How can content creation and formatting lead to problems? When it was conceived, e-mail was capable only of handling simple text messages. In due course, extensions were added to enable the transport and delivery of more advanced content including attached documents and HTML-formatted messages.

These extensions (known as multi-purpose Internet mail extensions, or MIME) are, as far as possible, backward compatible with the old text-only system.

However, this transition has not been perfect. There are still e-mail browsers that are incapable of handling MIME messages at all, while others may be capable of handling attachments but cannot display HTML. This history leads to the majority of issues with the presentation of HTML messages.

These issues can be minimized either by sending text-only messages or by delivering a multi-part/alternative MIME message.

This involves sending a message that includes a text version and HTML version. The receiving e-mail client displays only the HTML version, if it is capable, or the plain text version if it is not. There are exceptions to the rule, but this method ensures a high success rate and optimizes delivery format for the vast majority of recipients.

Most of your customers are likely to use Microsoft Internet Explorer or Netscape Navigator, and both platforms offer predictable, reliable presentation of HTML content.

AOL is a different matter. Until the latest version, 6.0, it used a unique version of e-mail formatting, which has required a separate AOL-specific version for each message. AOL 6.0, however, fully supports HTML. The current versions of Microsoft Outlook and Outlook Express display HTML correctly, but older versions of Outlook displayed only the plain text portion of a multi-part message. Finally, there are e-mail clients such as Pine, and older versions of Outlook, Lotus Notes and Eudora that incorrectly display HTML or cannot handle it at all.

Much also depends on the bandwidth and versions of the e-mail browsers used by your customers. Those with a cable or DSL modem are likely to be able to receive rich media enhanced e-mails complete with streaming audio and video, or Flash animations. Those with dial-up modems are less likely to appreciate the degraded quality of their low-bandwidth versions of rich content.
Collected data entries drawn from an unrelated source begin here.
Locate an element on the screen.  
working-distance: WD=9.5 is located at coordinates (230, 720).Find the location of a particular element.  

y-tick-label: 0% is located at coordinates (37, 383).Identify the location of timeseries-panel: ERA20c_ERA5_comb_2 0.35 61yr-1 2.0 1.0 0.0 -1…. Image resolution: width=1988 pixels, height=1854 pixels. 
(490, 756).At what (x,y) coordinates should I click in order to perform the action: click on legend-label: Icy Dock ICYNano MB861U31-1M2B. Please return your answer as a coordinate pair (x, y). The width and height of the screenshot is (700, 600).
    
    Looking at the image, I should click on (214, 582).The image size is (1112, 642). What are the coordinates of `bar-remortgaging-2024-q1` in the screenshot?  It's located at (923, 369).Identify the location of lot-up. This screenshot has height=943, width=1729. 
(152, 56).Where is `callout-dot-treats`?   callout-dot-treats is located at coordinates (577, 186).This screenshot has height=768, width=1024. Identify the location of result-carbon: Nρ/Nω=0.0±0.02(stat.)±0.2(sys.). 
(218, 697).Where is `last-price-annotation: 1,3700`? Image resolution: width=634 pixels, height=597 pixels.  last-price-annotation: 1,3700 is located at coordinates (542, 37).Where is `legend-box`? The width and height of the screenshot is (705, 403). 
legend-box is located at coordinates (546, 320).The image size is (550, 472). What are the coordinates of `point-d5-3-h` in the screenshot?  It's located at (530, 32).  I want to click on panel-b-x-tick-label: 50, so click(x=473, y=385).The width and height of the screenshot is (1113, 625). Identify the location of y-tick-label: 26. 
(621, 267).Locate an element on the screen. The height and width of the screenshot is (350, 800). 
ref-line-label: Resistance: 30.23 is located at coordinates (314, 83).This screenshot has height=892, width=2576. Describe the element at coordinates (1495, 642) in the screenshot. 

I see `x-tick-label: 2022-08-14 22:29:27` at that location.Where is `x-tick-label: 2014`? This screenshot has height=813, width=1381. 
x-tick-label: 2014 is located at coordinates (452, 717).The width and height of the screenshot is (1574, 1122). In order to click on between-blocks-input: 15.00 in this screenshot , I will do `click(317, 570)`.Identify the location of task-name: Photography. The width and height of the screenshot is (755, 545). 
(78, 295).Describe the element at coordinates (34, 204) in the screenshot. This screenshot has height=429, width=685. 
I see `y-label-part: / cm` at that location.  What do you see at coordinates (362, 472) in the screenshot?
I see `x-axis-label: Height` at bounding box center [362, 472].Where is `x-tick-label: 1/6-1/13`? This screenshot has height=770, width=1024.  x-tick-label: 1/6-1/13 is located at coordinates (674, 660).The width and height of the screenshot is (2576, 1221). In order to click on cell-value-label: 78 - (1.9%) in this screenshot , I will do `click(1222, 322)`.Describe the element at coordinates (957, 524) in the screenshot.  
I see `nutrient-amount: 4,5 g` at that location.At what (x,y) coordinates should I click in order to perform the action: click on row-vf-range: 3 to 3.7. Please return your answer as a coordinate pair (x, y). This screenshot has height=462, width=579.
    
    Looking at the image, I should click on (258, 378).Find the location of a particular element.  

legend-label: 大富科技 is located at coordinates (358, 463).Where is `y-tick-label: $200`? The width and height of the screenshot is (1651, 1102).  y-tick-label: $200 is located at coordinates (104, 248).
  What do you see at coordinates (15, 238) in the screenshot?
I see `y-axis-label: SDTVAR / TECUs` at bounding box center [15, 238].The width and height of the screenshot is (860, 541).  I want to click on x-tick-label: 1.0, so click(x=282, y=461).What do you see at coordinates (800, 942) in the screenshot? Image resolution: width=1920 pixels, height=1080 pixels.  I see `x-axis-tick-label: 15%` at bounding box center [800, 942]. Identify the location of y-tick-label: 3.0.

Other issues arise when you try to deliver messages in foreign languages or include 8-bit characters such as © (the copyright symbol) within the message. Such 8-bit characters require an added layer (and subsequent unpredictability) of message encoding and decoding by the recipient’s e-mail client software.

Use of JavaScript in an HTML message can cause problems, too, because many e-mail servers are configured automatically to reject messages containing JavaScript (which is a common method for propagating e-mail-borne viruses). Others might try to “de-fang” the JavaScript, resulting in the message not being delivered as you intended.

Your customers might complain of links within the message that do not work. This can happen for several reasons:

o The URL link within the message might be wrong, pointing to the wrong page or a broken one.

o The linked Web page might not yet have been uploaded to the Web server, or might have been moved.

o If a URL within a plain text message was too long, it might have been wrapped onto a second line by the e-mail client software and therefore doesn’t work correctly.

o Sometimes, because of encoding that occurred during message relay and improper decoding on receipt, your links do not work.

You can never expect 100 percent delivery of any e-mail campaign. But you will get a very accurate picture of where the errors occurred, and you can forearm your customer service staff to handle some of the questions that will arise.

Though it can cause an unexpected level of novel, and unpredictable, customer inquiries, you should view this extra accountability as an asset. After all, when was the last time the U.S. Postal Service provided you with a blow-by-blow account of its failed deliveries and gave you the chance to improve the customer experience?